Own-label sales now make up more than 50% of total UK grocery volumes, according to new analysis by Circana.
Researchers analysed millions of transactions spanning 230 fmcg categories, in each of the six largest grocery markets in Europe. In the UK, private label share by volume had risen to 52% over the past 12 months. Penetration is highest in Spain, which has an established discounter market, at 59%. It was 56% in the Netherlands, and dropped to 46% and 36% in Germany and France respectively.
Overall, the total volume of own-label lines sold across all six combined rose by more than three percentage points over the past 12 months, pushing the average proportion above 50% for the first time. It is expected to grow further throughout 2026.

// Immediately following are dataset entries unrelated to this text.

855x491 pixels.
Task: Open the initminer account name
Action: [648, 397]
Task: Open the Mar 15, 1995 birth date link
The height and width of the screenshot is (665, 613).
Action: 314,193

The cost of living crisis played a significant role, as shoppers traded down from brands more frequently in order to mitigate price rises and inflation. However, supermarkets were also offering much more compelling offers, especially on premium lines. Marketeers were also effectively harnessing social media to appeal to younger shoppers.

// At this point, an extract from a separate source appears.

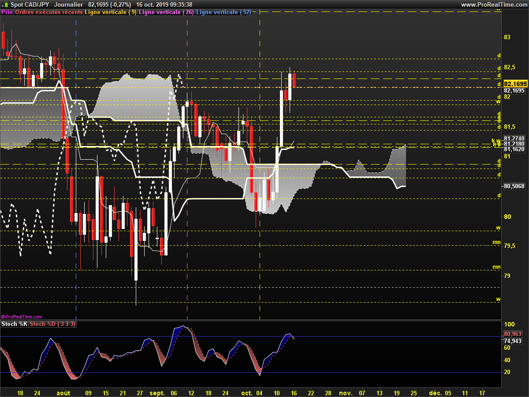
Task: Click the magenta ProRealTime.com copyright link
Action: [x=22, y=317]
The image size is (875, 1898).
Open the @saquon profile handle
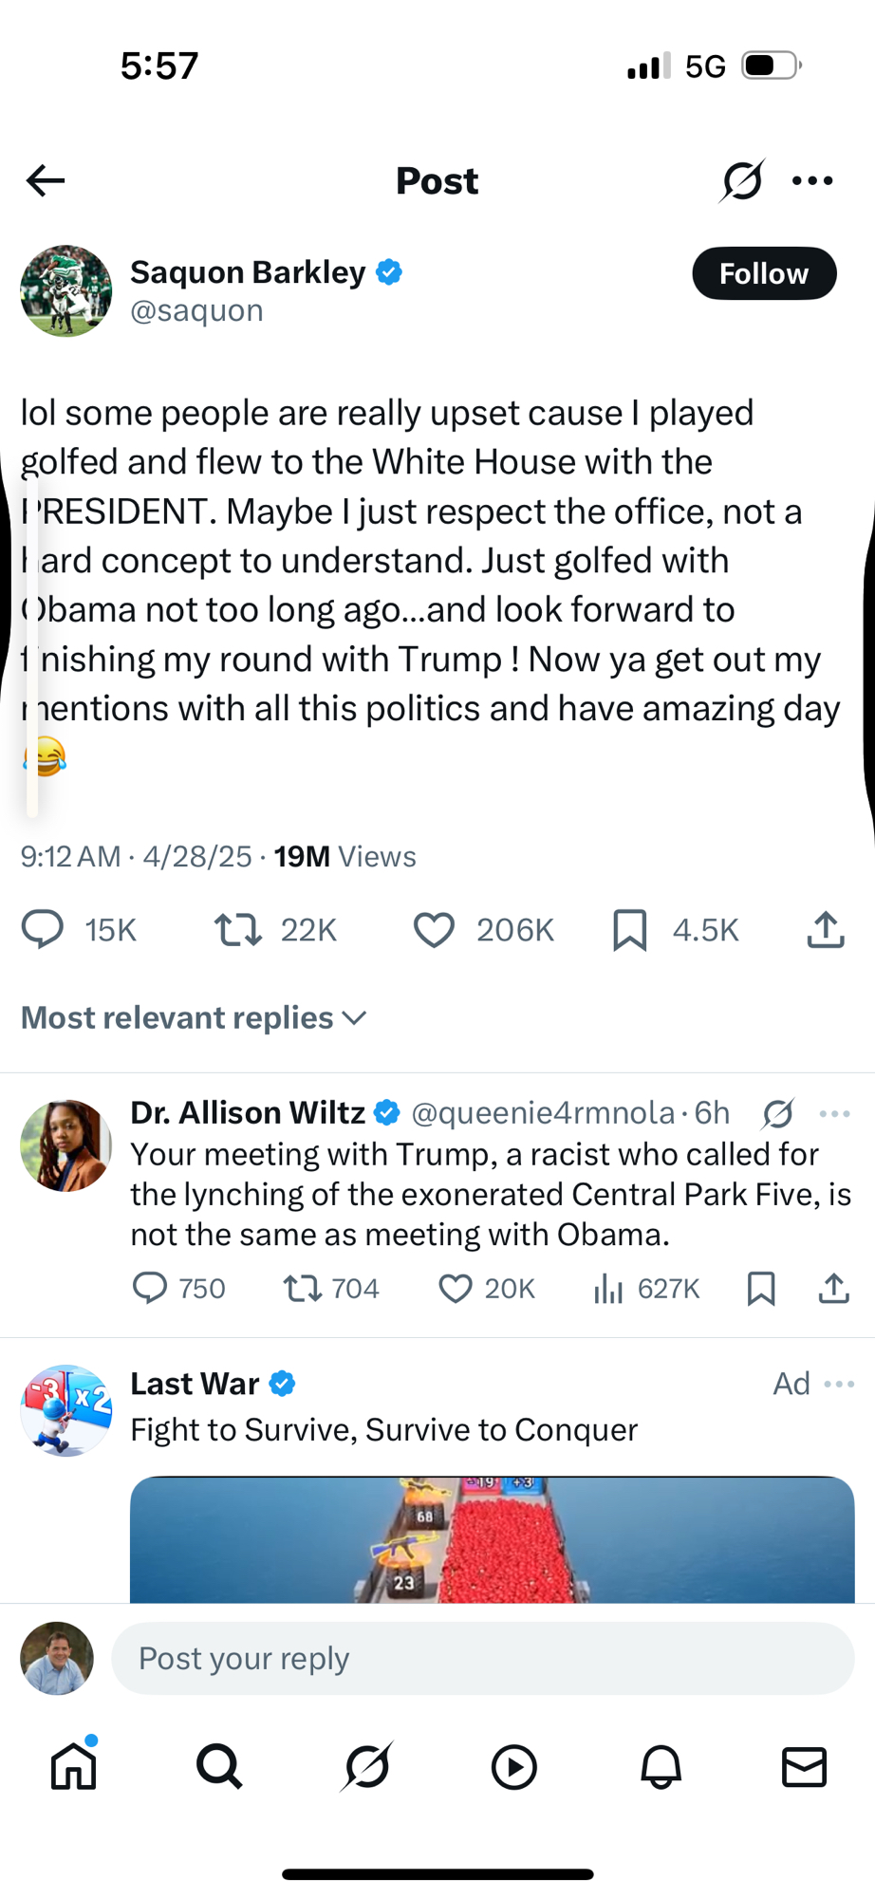[196, 310]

Worth €324bn, overall private label now accounted for 42% of sales value across all six markets.
“Supermarket private label brands have spent the past decade becoming powerful brands in their own right,” said Ananda Roy, Circana senior vice president of strategic growth insights.
“Given that a normal shopping basket today costs the same as a premium basket did last year, price-conscious consumers are making hard decisions about which products to buy,” Roy said.

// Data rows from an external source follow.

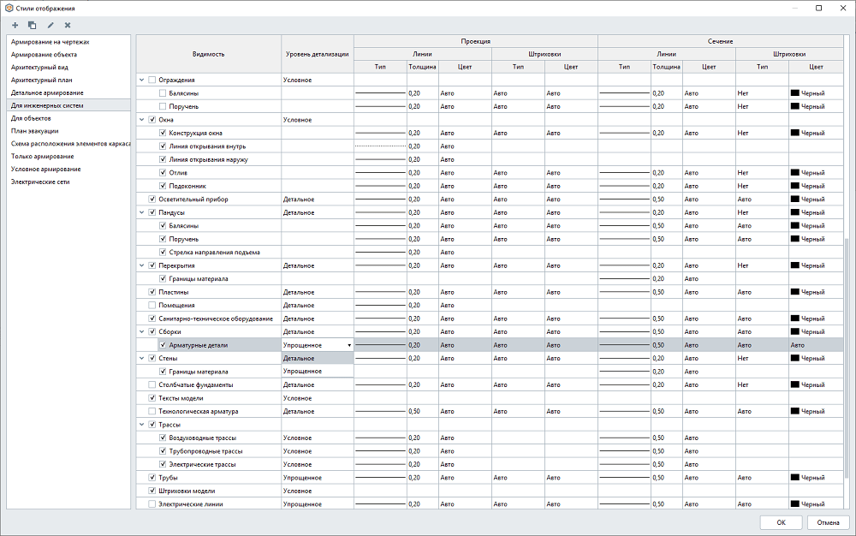Select the Архитектурный план style
Viewport: 856px width, 536px height.
point(41,80)
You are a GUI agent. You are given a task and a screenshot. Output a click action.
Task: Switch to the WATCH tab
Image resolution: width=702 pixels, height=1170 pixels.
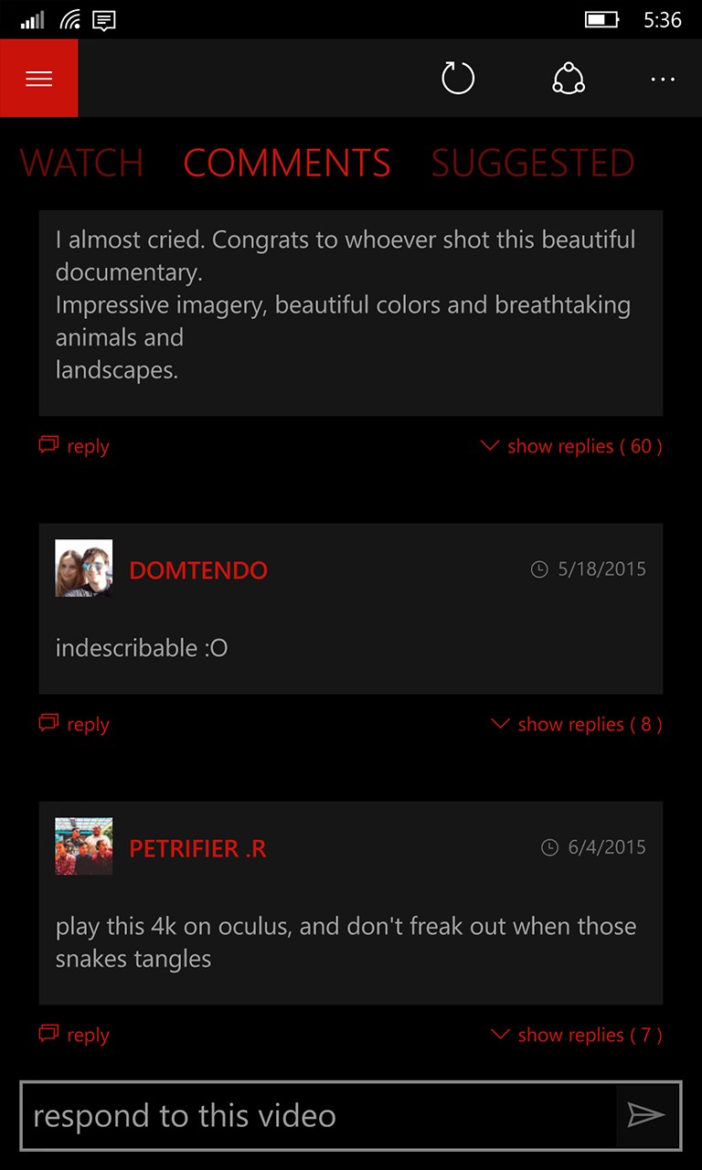tap(81, 164)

“Retailers’ product ranges include cheap basics, premium treats, healthy and high-protein foods, and trendy lifestyle items which are proving a trusted and attractive alternative to national brands and changing how people shop all over the world.”
As food inflation surged, retailers had turned to own label as a way of maintaining their value perception through everyday low pricing, price matching and on-shelf promotions. Both Sainsbury’s and Tesco have reported record volumes of their premium own-label ranges over the past year.
However, branded items were being discounted “far more heavily” compared to private labels, Circana found. Around 34% of branded units were sold through promotion, compared to 14% private label across Europe.
The use of AI and online shopping is likely to boost sales further over the next year, because they make it easier for shoppers to compare cheaper products, which tend to be own label, Circana said.
“Retailers are also targeting younger generations, who are less loyal to big brands, with TikTok shops and viral moments. Discounters are opening more stores and AI makes it easier than ever before to compare products on price and function alone. National brands will need to rely on more than just the reputation of their brand name or heavy discounts to tempt shoppers away.
“The cost of living crisis is expected to intensify in the second half of the year as the war in Iran increases the prices of fertilisers, transport, distribution and ingredients. This is likely to give retailers another boost, with private labels growing quickly again as households look for ways to save money.”